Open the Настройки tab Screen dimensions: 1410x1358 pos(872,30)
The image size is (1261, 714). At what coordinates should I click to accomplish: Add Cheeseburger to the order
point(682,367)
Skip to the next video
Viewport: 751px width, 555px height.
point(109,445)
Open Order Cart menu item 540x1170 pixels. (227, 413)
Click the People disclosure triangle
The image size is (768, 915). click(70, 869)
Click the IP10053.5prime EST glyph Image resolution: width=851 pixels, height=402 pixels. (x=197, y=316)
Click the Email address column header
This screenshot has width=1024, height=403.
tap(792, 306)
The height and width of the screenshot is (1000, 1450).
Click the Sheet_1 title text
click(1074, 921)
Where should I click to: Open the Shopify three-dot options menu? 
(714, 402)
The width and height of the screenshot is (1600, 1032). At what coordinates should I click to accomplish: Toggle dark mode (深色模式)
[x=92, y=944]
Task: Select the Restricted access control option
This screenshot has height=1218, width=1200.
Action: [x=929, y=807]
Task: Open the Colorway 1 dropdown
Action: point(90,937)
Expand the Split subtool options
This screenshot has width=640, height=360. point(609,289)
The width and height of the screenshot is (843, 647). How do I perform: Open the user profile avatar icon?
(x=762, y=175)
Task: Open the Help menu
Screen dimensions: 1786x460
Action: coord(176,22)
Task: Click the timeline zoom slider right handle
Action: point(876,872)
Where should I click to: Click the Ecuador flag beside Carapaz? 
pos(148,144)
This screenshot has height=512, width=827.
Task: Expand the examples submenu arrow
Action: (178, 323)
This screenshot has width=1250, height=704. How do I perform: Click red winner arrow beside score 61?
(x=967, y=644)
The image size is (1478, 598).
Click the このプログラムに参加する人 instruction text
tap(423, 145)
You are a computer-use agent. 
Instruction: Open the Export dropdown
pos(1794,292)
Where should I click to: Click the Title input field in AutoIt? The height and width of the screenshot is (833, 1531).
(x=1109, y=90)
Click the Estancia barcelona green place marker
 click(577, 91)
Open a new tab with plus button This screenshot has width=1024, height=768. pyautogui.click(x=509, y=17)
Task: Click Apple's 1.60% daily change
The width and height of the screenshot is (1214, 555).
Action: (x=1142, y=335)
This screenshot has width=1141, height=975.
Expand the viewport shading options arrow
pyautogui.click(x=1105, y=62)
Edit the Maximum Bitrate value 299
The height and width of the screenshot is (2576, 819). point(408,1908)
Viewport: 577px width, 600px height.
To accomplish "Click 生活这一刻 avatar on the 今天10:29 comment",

※ ※ ※

**PROBLEM TO WORK ON:** What is needed is the data above, output in full and exactly as it stands.

**EXERCISE RESPONSE:**
Open the Настройки tab Screen dimensions: 1410x1358 pos(872,30)
The image size is (1261, 714). At what coordinates should I click to accomplish: Add Cheeseburger to the order
point(682,367)
Skip to the next video
Viewport: 751px width, 555px height.
point(109,445)
Open Order Cart menu item 540x1170 pixels. (227, 413)
Click the People disclosure triangle
The image size is (768, 915). click(70, 869)
Click the IP10053.5prime EST glyph Image resolution: width=851 pixels, height=402 pixels. (x=197, y=316)
Click the Email address column header
This screenshot has width=1024, height=403.
tap(792, 306)
The height and width of the screenshot is (1000, 1450).
Click the Sheet_1 title text
click(1074, 921)
Where should I click to: Open the Shopify three-dot options menu? 
(714, 402)
The width and height of the screenshot is (1600, 1032). At what coordinates should I click to accomplish: Toggle dark mode (深色模式)
[x=92, y=944]
Task: Select the Restricted access control option
This screenshot has height=1218, width=1200.
Action: [x=929, y=807]
Task: Open the Colorway 1 dropdown
Action: point(90,937)
Expand the Split subtool options
This screenshot has width=640, height=360. point(609,289)
The width and height of the screenshot is (843, 647). How do I perform: Open the user profile avatar icon?
(x=762, y=175)
Task: Open the Help menu
Screen dimensions: 1786x460
Action: coord(176,22)
Task: Click the timeline zoom slider right handle
Action: point(876,872)
Where should I click to: Click the Ecuador flag beside Carapaz? 
pos(148,144)
This screenshot has height=512, width=827.
Task: Expand the examples submenu arrow
Action: (178, 323)
This screenshot has width=1250, height=704. How do I perform: Click red winner arrow beside score 61?
(x=967, y=644)
The image size is (1478, 598).
Click the このプログラムに参加する人 instruction text
tap(423, 145)
You are a computer-use agent. 
Instruction: Open the Export dropdown
pos(1794,292)
Where should I click to: Click the Title input field in AutoIt? The height and width of the screenshot is (833, 1531).
(x=1109, y=90)
Click the Estancia barcelona green place marker
 click(577, 91)
Open a new tab with plus button This screenshot has width=1024, height=768. pyautogui.click(x=509, y=17)
Task: Click Apple's 1.60% daily change
The width and height of the screenshot is (1214, 555).
Action: (x=1142, y=335)
This screenshot has width=1141, height=975.
Expand the viewport shading options arrow
pyautogui.click(x=1105, y=62)
Edit the Maximum Bitrate value 299
The height and width of the screenshot is (2576, 819). point(408,1908)
Viewport: 577px width, 600px height.
To accomplish "Click 生活这一刻 avatar on the 今天10:29 comment",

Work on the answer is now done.